(Stored data entries)
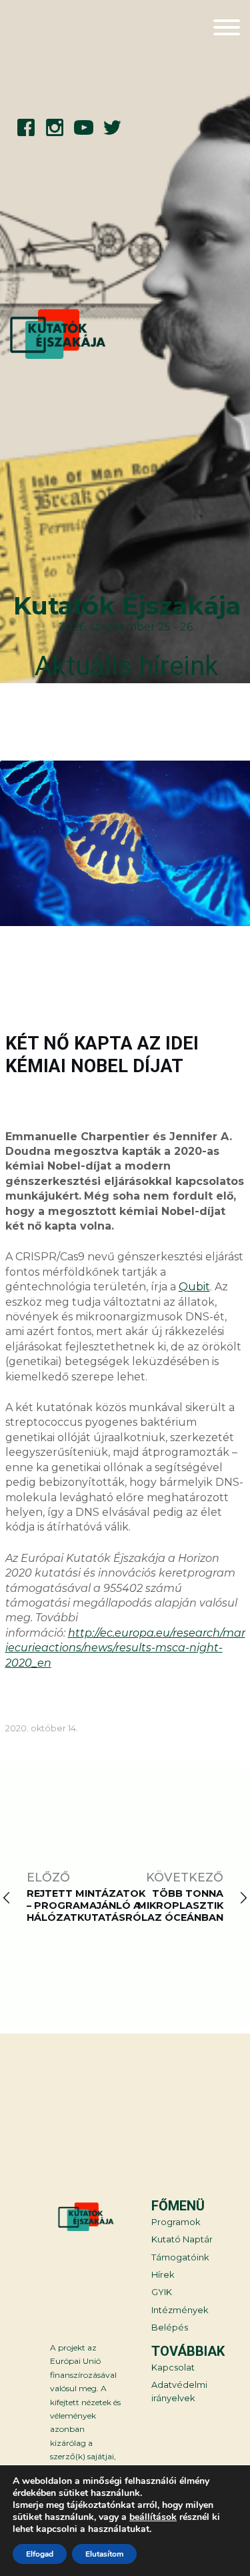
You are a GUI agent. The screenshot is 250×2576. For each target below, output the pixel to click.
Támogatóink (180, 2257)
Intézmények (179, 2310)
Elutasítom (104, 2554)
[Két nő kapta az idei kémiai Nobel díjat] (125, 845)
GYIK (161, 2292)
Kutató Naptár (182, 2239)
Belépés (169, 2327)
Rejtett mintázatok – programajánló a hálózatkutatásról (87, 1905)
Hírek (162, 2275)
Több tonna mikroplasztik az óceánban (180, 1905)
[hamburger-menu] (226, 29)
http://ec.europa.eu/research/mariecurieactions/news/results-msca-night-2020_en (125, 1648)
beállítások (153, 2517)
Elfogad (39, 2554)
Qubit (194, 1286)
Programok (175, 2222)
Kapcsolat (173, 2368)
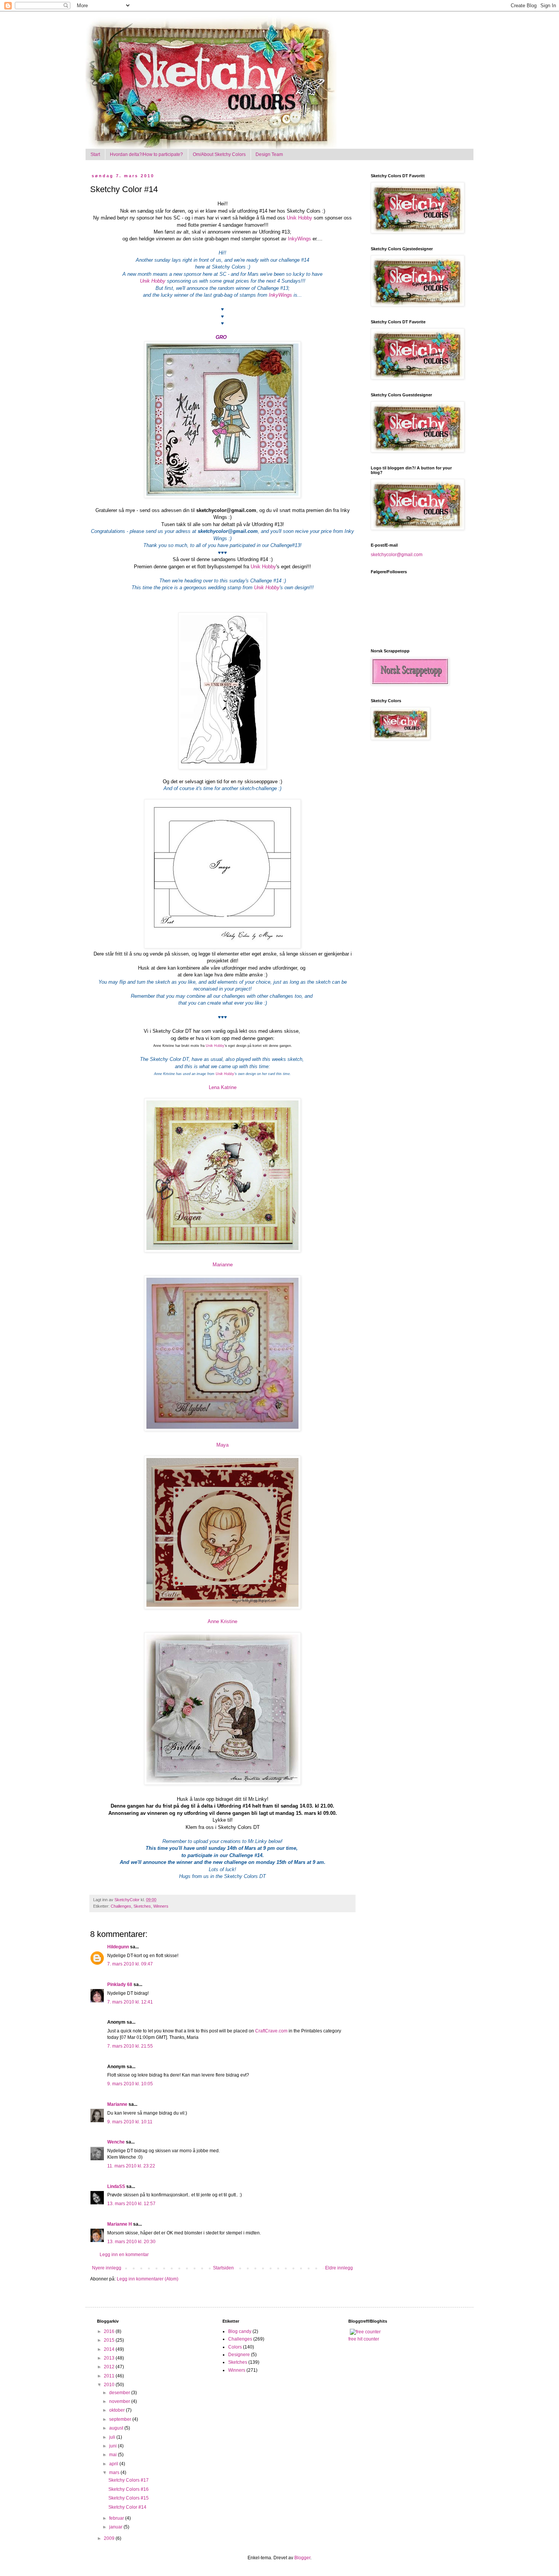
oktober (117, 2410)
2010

* _What is being asked_:
Return all the records exactly, excluding images.

* _Response to this task_:
You are a GUI agent. The screenshot is 250×2576. For each target below, output the pixel to click.
Támogatóink (180, 2257)
Intézmények (179, 2310)
Elutasítom (104, 2554)
[Két nő kapta az idei kémiai Nobel díjat] (125, 845)
GYIK (161, 2292)
Kutató Naptár (182, 2239)
Belépés (169, 2327)
Rejtett mintázatok – programajánló a hálózatkutatásról (87, 1905)
Hírek (162, 2275)
Több tonna mikroplasztik az óceánban (180, 1905)
[hamburger-menu] (226, 29)
http://ec.europa.eu/research/mariecurieactions/news/results-msca-night-2020_en (125, 1648)
beállítások (153, 2517)
Elfogad (39, 2554)
Qubit (194, 1286)
Programok (175, 2222)
Kapcsolat (173, 2368)
oktober (117, 2410)
2010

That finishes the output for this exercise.